TEKS KUTIPAN:

<<<<

Minggu, 19 Mei 2019

Islam Nusantara Bukan Sebuah Ajaran


WAWANCARA dengan Dr Abdullah Khusairi
Islam Nusantara sebuah entitas kebudayaan Islam yang  dipandang dari perspektif sosial budaya. Islam Nusantara berarti memahami corak keberagamaan umat Islam di bumi Nusantara dari waktu ke waktu.
Sekali lagi, saya tidak melihat Islam Nusantara sebuah ajaran. Ia hanyalah hasil dari wacana filosofis, wacana historis dan sosiologis. Sama sekali bukan wacana teologis, apalagi sebuah ajaran lengkap modifikasi dari Islam yang kita kenal. Berikut wawancara Nasrul Azwar dengan pengajar UIN Imam Bonjol Padang yang juga sosok sastrawan ini.
Bagaimana Anda membaca tentang penolakan keras MUI Sumbar terhadap Islam Nusantara?

>>>>

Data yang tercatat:

<<<<

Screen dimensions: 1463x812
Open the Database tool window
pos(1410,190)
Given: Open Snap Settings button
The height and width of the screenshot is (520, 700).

>>>>
<<<<

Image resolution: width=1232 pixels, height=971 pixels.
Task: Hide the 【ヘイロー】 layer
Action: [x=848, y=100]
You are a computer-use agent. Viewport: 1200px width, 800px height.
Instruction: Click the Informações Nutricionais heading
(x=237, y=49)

>>>>
<<<<

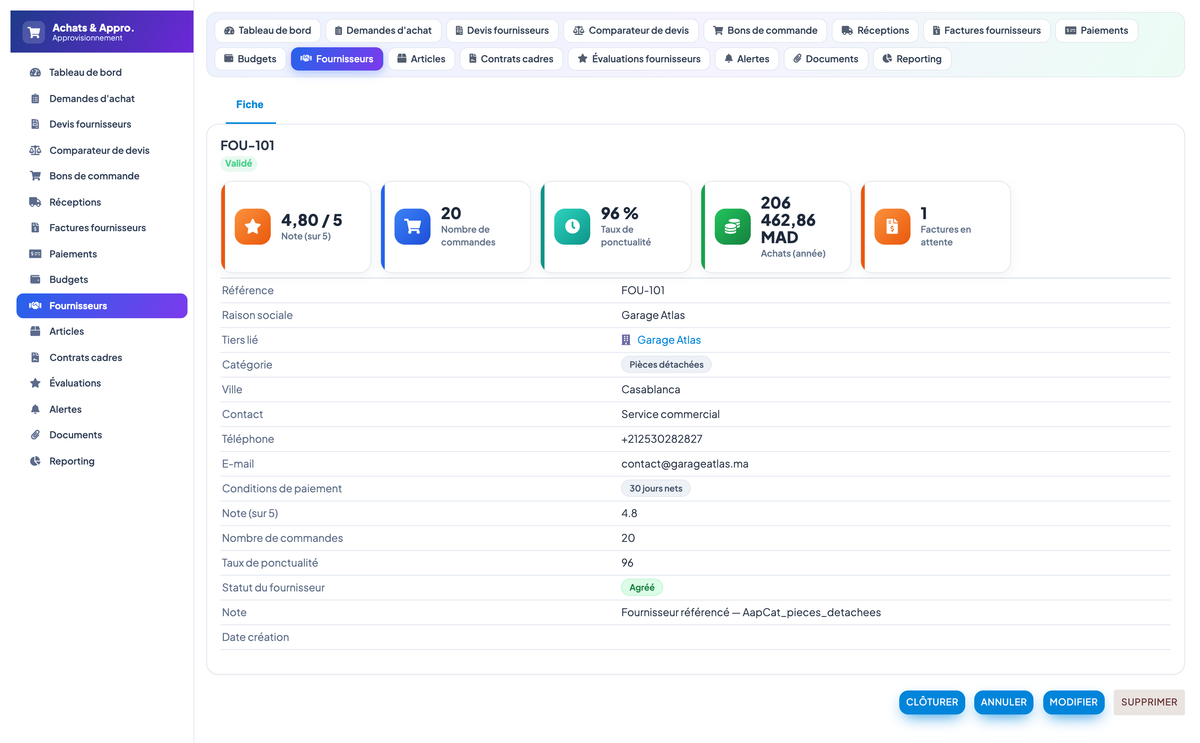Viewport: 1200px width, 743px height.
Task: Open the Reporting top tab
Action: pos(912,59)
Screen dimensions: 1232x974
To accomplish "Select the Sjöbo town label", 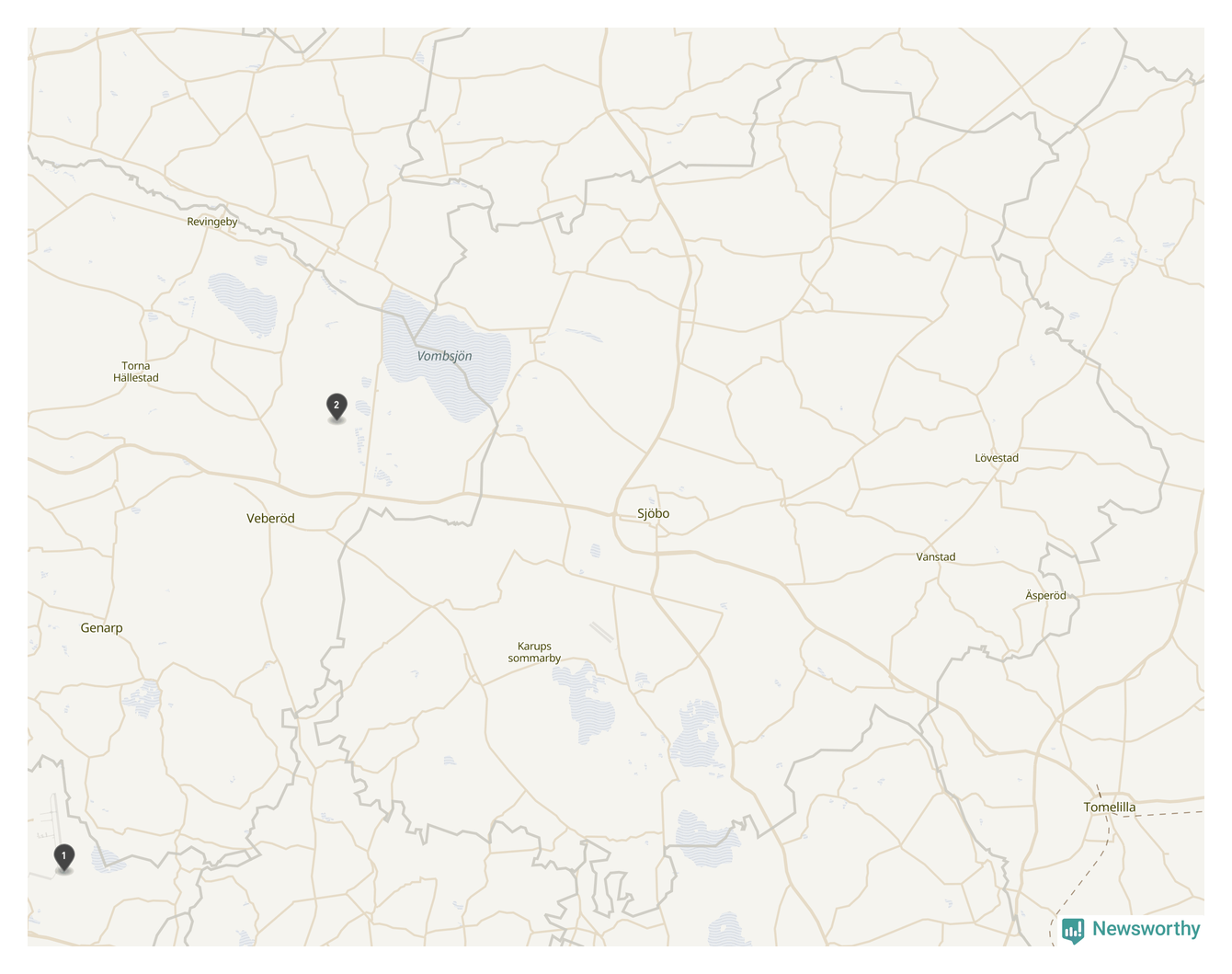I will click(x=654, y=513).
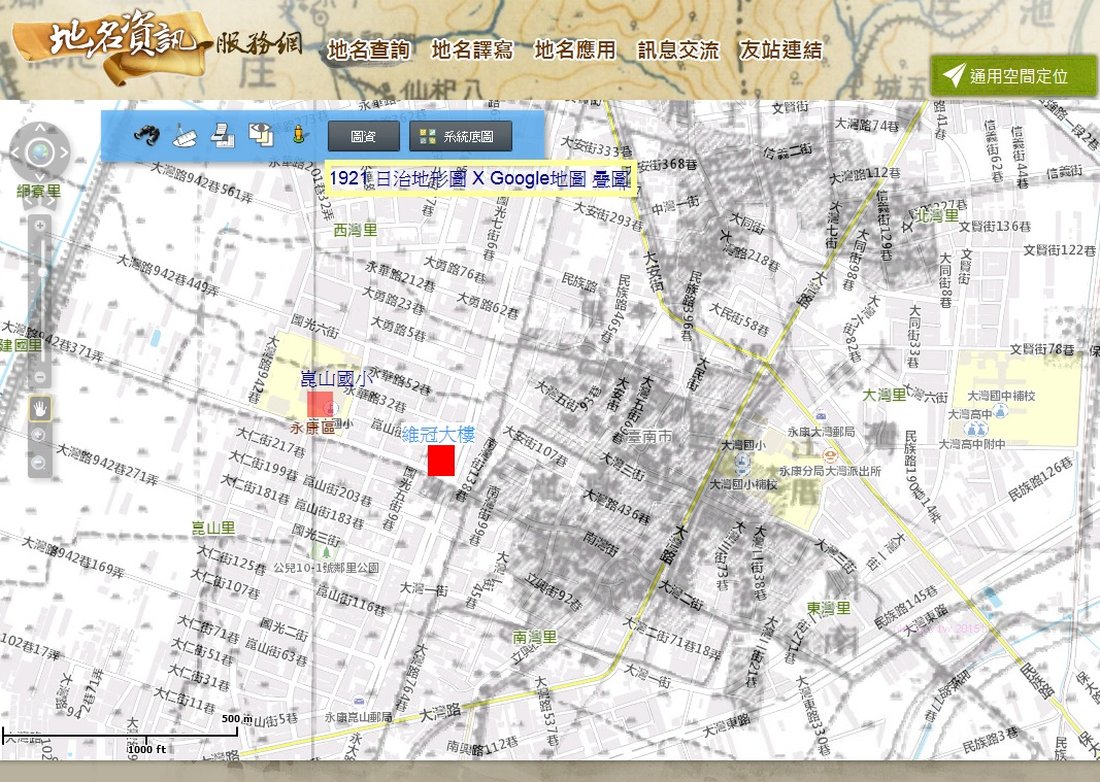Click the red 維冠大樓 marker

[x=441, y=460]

>>>>

KETENTUAN LATIHAN:
1. Jawab pertanyaan tentang teks kutipan berikut:
(a) Hari dan tanggal apa yang tercantum di teks?
(b) Siapa yang diwawancarai?
(c) Siapa yang melakukan wawancara?
2. Ubah baris data mulai dari baris yang memuat "You are a computer-use" sampai baris yang memuat "(x=237, y=49)", keduanya ikut dihitung, menjadi CSV dua kolom bernama masukan dan keluaran. Isi satu baris CSV untuk tiap teks beserta jawabannya, dan letakkan masing-masing dalam satu kolom berkutip dengan jeda baris diganti spasi.
Teks dan baris data ini tidak berkaitan satu sama lain.

JAWABAN LATIHAN:
1.
(a) Minggu, 19 Mei 2019
(b) Dr Abdullah Khusairi
(c) Nasrul Azwar

2.
masukan,keluaran
"You are a computer-use agent. Viewport: 1200px width, 800px height. Instruction: Click the Informações Nutricionais heading","(x=237, y=49)"